The Old Grammar School, Hull. Built 1583.
Girls were then not considered to need any more education than that which they could get at home. To know how to cook a meal, to make wool into cloth, and to make cloth into clothes—what more was it possible for girls to learn? These very useful lessons they could learn at home. A few specially favoured girls of high birth were probably brought up and taught book-learning in some of the nunneries of the East Riding; but of this there are no records.
The first endowed school for girls as well as boys was founded in 1655, and from this date onward numerous girls’ schools came into existence. Some of these were styled Boarding Academies for Young Ladies; others of a humbler nature were known as Charity Schools.
One of the latter was that founded by Alderman Cogan at Hull in 1753. This provided clothing and instruction for twenty poor girls, each of whom could remain at the school for three years. The number of girls was afterwards increased to sixty. They wore white straw bonnets, brown merino frocks, and blue cloth cloaks, all trimmed with orange. The Cogan Charity School still flourishes, but the old-time charity costume is no longer worn.
Several old charity schools formerly existed in the towns of the East Riding. Bridlington had a Spinning School in which twelve poor girls were taught ‘carding, spinning, and knitting.’ Beverley had its Blue-Coat School for boys, a school afterwards amalgamated with the Grammar School; and three other Spinning Schools were in existence in Hull at the close of the eighteenth century.
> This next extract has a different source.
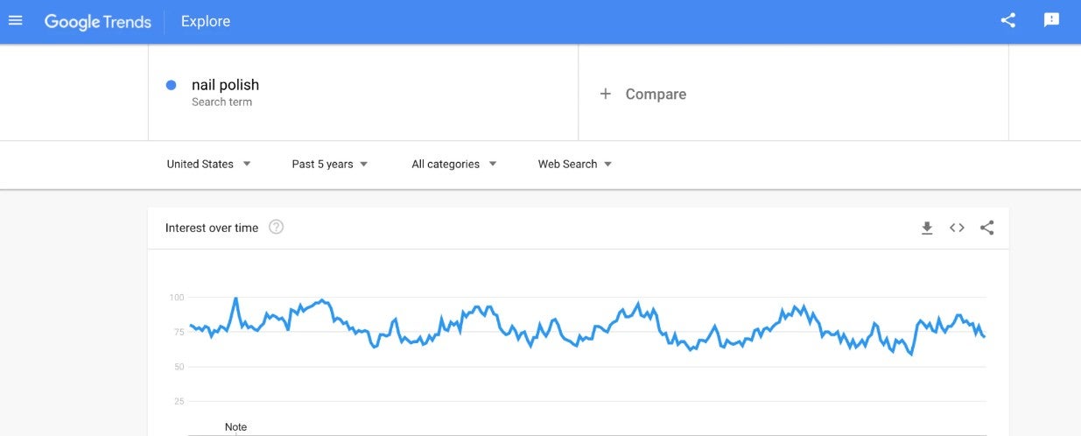The image size is (1081, 436).
Task: Open the Web Search type dropdown
Action: [574, 164]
| Photo by] | [Turner & Drinkwater |
| The High School for Girls, Bridlington. | |
| (Founded 1905). | |
Of the same class is the Marine or Navigation School belonging to the Hull Trinity House. This, founded in 1786, now provides board, clothing, and education for about 150 boys, who are intended for a sea-faring life. So valuable is the education they receive in all that belongs to a sailor’s life, that each of the ‘white-ducked’ boys is said to ‘carry a captain’s certificate in his pocket’ when he leaves the school.